A faithful transcription of all the entries below is needed, without the pictures.

(Stored records)
BEGIN

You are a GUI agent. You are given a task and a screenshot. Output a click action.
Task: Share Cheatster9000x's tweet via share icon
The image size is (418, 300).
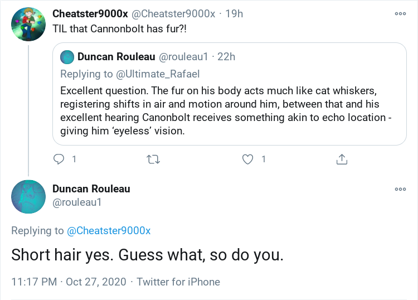(x=342, y=159)
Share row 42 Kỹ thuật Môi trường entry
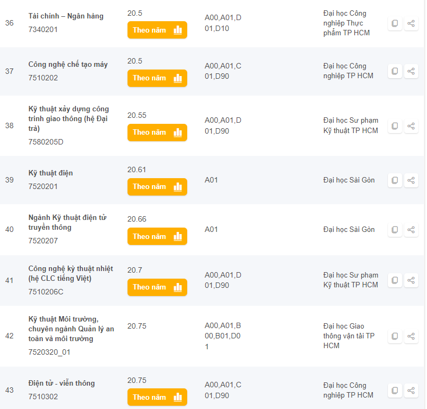The width and height of the screenshot is (427, 409). coord(411,336)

END

## ANSWER TO THE PROBLEM
You are a GUI agent. You are given a task and a screenshot. Output a click action.
Task: Share Cheatster9000x's tweet via share icon
The image size is (418, 300).
(x=342, y=159)
Share row 42 Kỹ thuật Môi trường entry
The width and height of the screenshot is (427, 409). coord(411,336)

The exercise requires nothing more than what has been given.